* Exercise instructions *
Repeat verbatim the part of the items that opens with the line containing "At what coordinates" and runs through the end of the items, leaving out the pictures.

--- start Material provided ---

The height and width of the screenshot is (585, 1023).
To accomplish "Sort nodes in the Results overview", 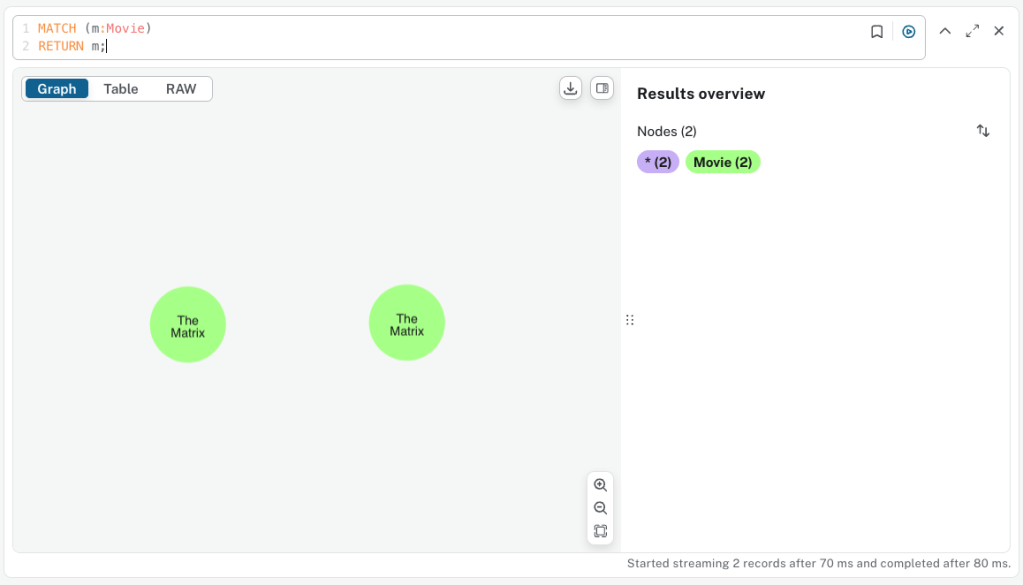I will (983, 130).
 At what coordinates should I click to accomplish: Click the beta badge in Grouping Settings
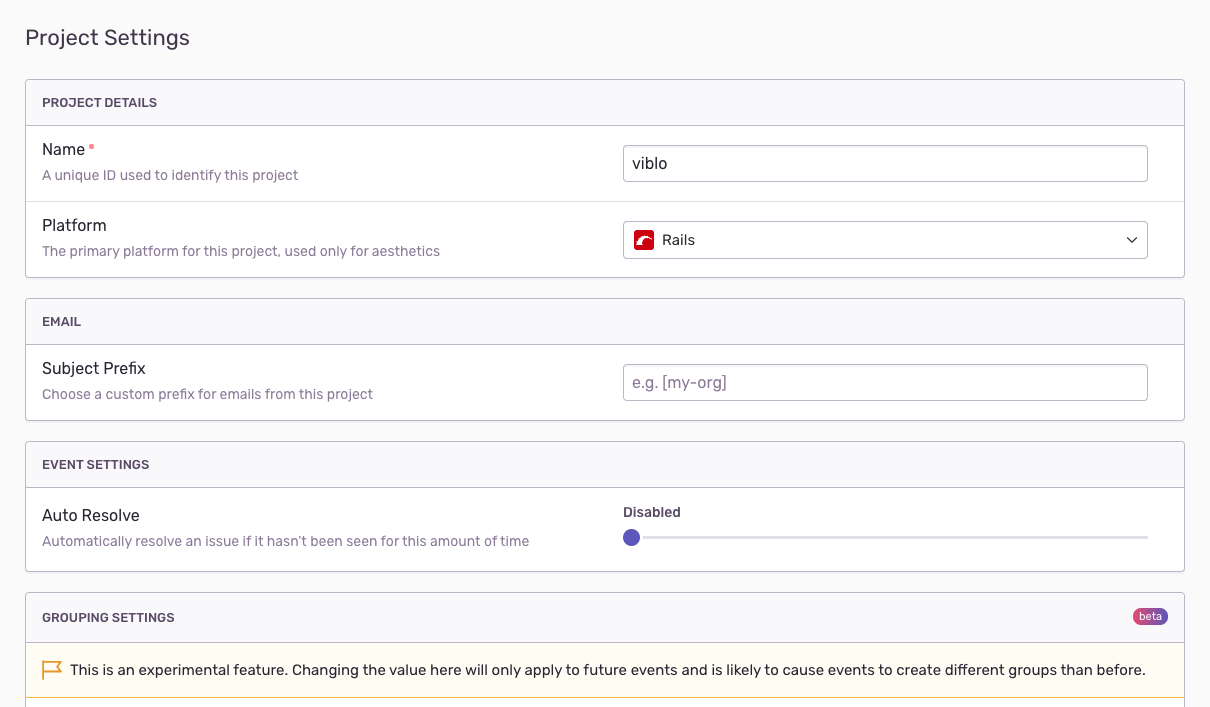coord(1150,617)
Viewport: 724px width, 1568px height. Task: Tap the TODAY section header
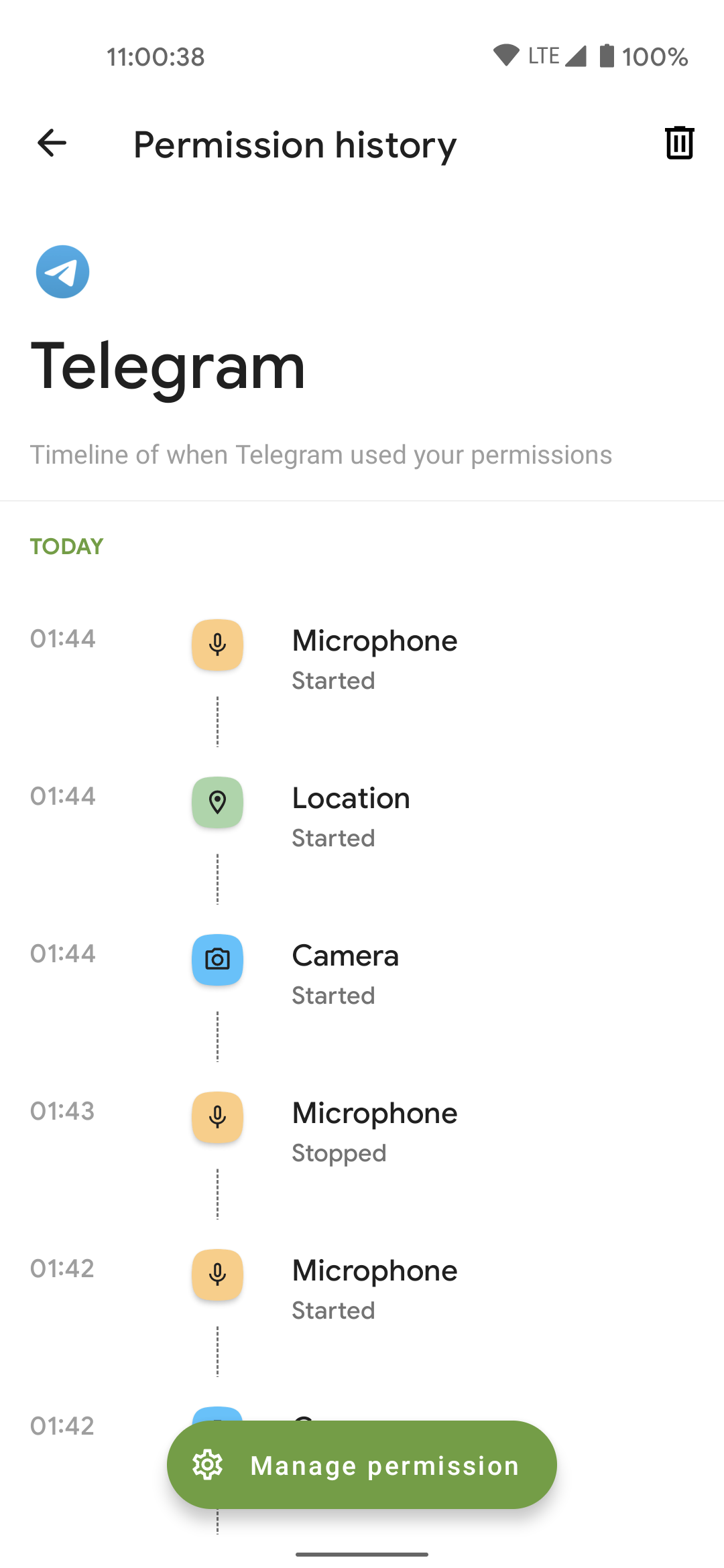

--- end Material provided ---

* Reply to the exercise *
 At what coordinates should I click to accomplish: Click the beta badge in Grouping Settings
coord(1150,617)
Viewport: 724px width, 1568px height. Task: Tap the TODAY section header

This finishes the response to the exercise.